North Carolina Baptists’ top administrator declared his support for moving the state convention to a 50/50 allocation of Cooperative Program funds with the Southern Baptist Convention “over a protracted period” in his address during the BSCNC annual meeting in Greensboro.
At the same time, Milton Hollifield, executive director of the Baptist State Convention of North Carolina, said it could not be done without increased giving from local churches.
“It is imperative that we all understand that a move to increase the SBC portion must be accompanied by an increase in CP support by our churches,” Hollifield said.
This will mark the sixth of the past eight years that CP gifts have been lower than the previous year. Messengers adopted a 2011 budget the size of the 1999 budget.
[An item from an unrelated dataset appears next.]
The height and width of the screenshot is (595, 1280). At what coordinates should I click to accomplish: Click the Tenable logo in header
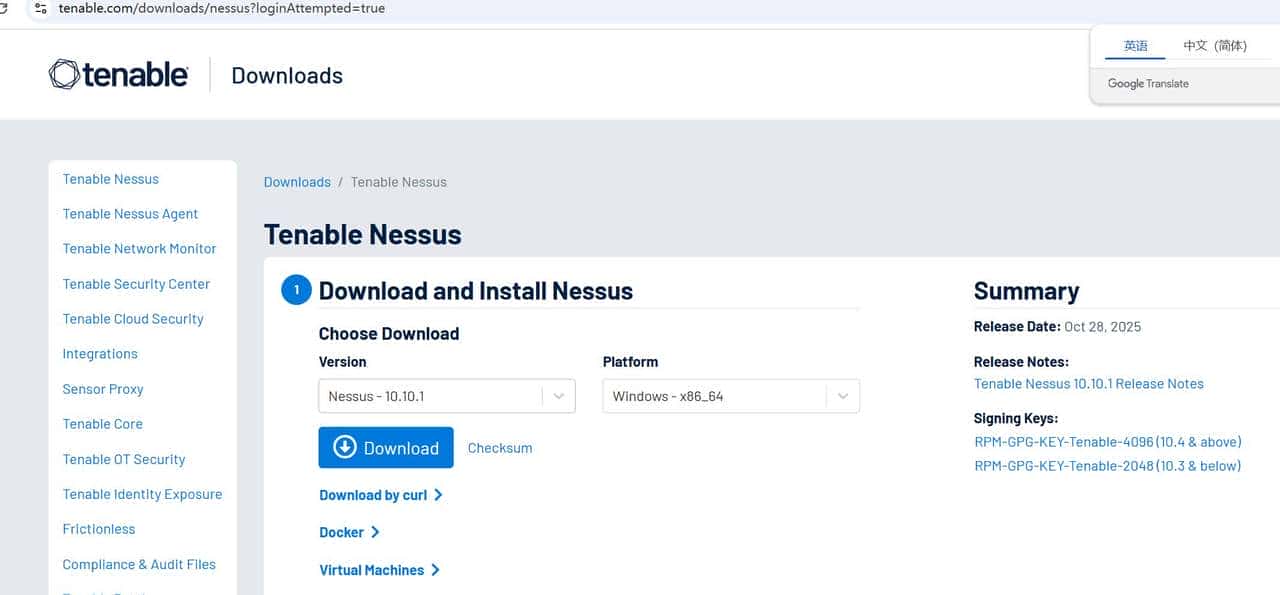[x=118, y=75]
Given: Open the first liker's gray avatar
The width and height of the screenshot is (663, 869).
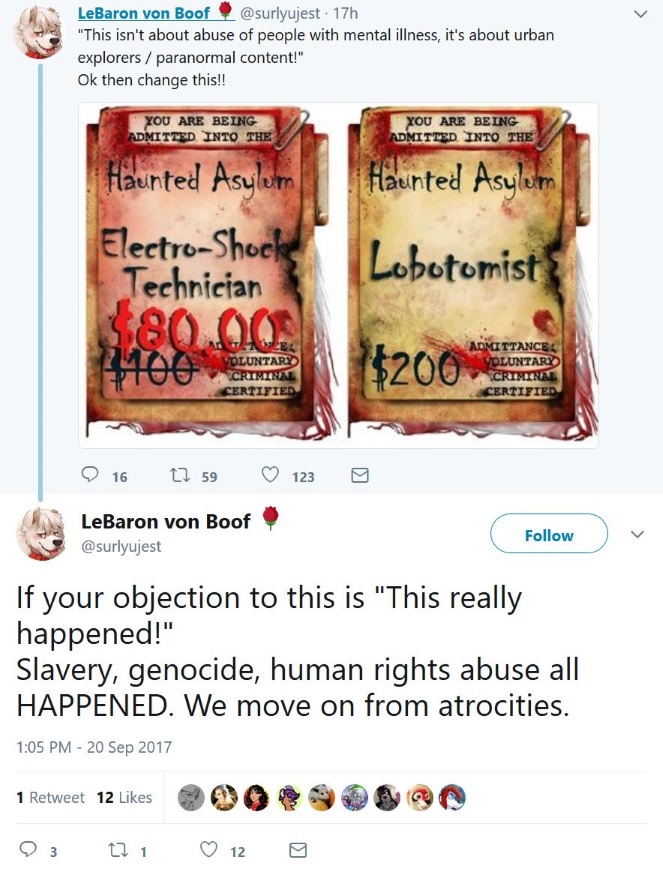Looking at the screenshot, I should point(191,798).
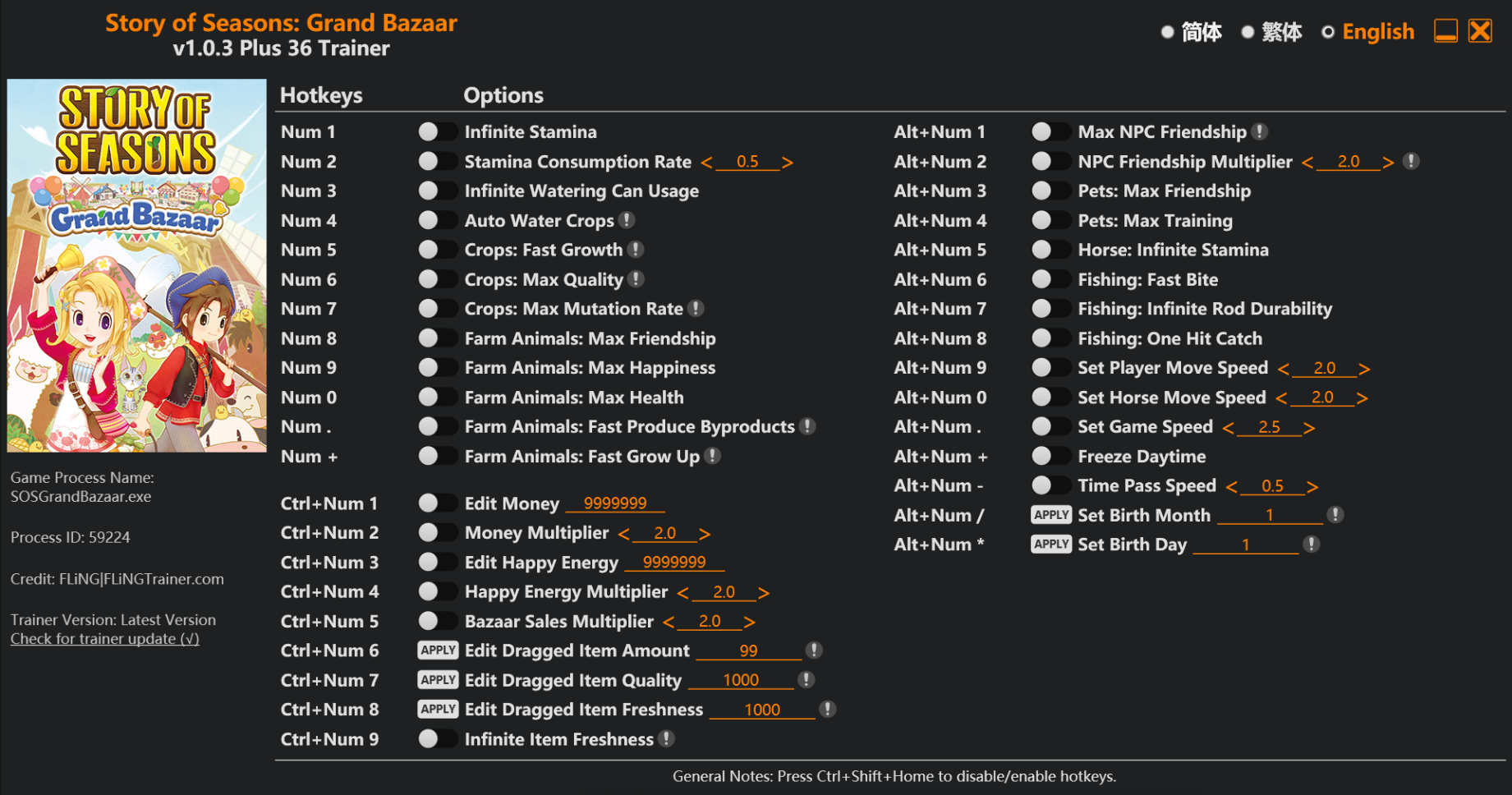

Yet in 2011, for the sixth consecutive year, the SBC allocation of CP gifts has been increased by one-half percentage point.
“If our churches do not increase their support of the Cooperative Program,” Hollifield said, “we can’t reach the goal without deep cuts in church planting and partnership ministries that I’m convinced God is calling us to do – ministries that the churches of this state voted to establish and support.”
Hollifield said he is willing continually to examine the budget, but also said the budgeting process is not in his hands alone. He said he “will not recommend that we sacrifice ministries that I am convinced God is calling us to do through this state convention.”
He pointed out that if churches had maintained their CP giving percentage of 1995, $15 million more would have been available for missions throughout the state and world annually.
While Hollifield affirmed each church’s autonomy to determine how to invest its mission dollars, including avenues other than the Cooperative Program, he said, “If a congregation wants to have a strong voice in how a convention uses the dollars, they need to be strong givers.”
– Jameson is editor of the Biblical Recorder, newsjournal of the Baptist State Convention of North Carolina.